Утро выдалось прохладным, или это мне так показалось от озноба. Набросив поверх блузы куртку из грубого полотна, я зябко переступал голыми ногами по росистой палубе. Мне, конечно, в первый же день выдали ботинки, — самые здоровенные, какие отыскали, но они все равно давили, и я предпочитал расхаживать босиком, благо многие матросы делали так же, даже Вандора шлепала по палубе своими маленькими ступнями.

Я отстоял молитву, возвышаясь над субтильными фалгонарцами, как русская народная гранитная скала. Старался подпевать гимнам, извлекая из широченной груди басовые ноты, похожие на трубный зов слона, одержимого любовным томлением. Франног не выходил на молитву: с самого начала я объяснил Тиджо, что святой Мака и без того непрестанно молится Урешу, только в мыслях. Мне поверили. Все же хорошо, когда тебя держат за недоумка: никто и мысли не допустит, что ты можешь схитрить.

На завтрак давали полчаса. Сполоснувшись на баке, я взял порции для себя и Франнога и спустился в кубрик.

Чудодей, накрыв плечи мышастым одеялом, сидел на подвесной койке, лицом к переборке. Прикрыв глаза, он беззвучно молился Шахнару. Лицо умиротворенное, морщины разглажены. Лысина блестит, словно золотом покрыта. Воистину, святой старец!

Или старый дурак. Подкрасться бы сейчас, дернуть койку и рявкнуть в стариковское ухо: «Горим!» То-то бы слетела с него святость, как сусальное золото с каменного болванчика!

Я поставил миски и кружки на общий с мудрецом рундук, нахохлился и присел на свою койку. Делал я это осторожно, памятуя, как в первую же ночь на судне завязки койки не выдержали моего веса, а вешу я далеко за сто кг... Грохот стоял такой, будто рухнула мачта. Теперь завязки были двойными, однако, едва я начинал вертеться, угрожающе скрипели вбитые в пиллерсы крюки.

Окончив молитву, Франног обернулся.

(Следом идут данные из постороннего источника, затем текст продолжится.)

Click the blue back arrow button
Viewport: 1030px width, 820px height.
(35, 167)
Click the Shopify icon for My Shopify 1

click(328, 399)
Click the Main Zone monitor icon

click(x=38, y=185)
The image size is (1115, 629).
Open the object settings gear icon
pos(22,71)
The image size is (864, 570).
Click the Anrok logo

Моргнул, разглядывая меня. В кубрике были матросы, и он выразил свое сочувствие только взглядом.

Я изобразил кривую улыбку. Слишком кривую, чтобы она выглядела натурально. Поправ собственную заповедь, приставил ко рту ладонь и просипел:

— Видал я в Менкудо заморыша, который фиглярничал в местном цирке, так вот он был на вас похожий. Часом не ваш потерянный брат?

Франног даже не дернулся. Покачал головой, не размыкая губ. «Эк ты расхамился, – сказал его взгляд. — Значит, дела и впрямь скверны. Ну?»

– Хожу пока, не падаю, — отозвался я тихо. — Под вечер, думаю, морозить начнет, да так конкретно. Дня два у нас в запасе, пока не свалюсь. Или три. Вы ешьте, это очень вкусно! – Старик окинул миски испуганным взглядом. — Нет, это не мусорная куча. Водоросли отварные с какими-то морскими гадами. Может, конечно, это не гады, а повара просто накрошили в котел собственные подметки, по вкусу-то не отличишь. Моя порция вся ваша, я буду только компот и коржик... Да-да, святой Мака, это морской бурьян, которым привыкли питаться русалки! Ох, моя забыть: сирены! У них от травы расти такой большой красивый волосатый грудь!.. Блин! Если на «Благодати» и случится мятеж, так только из-за пищи. За эдакий рыбный день, за биточки из тертой морковки я бы этих стряпунов перевешал! Кстати, заметили? Вандора куда-то делась – ни слуху от нее, ни духу после вчерашнего. Но и казнить нас не спешат. Парадокс!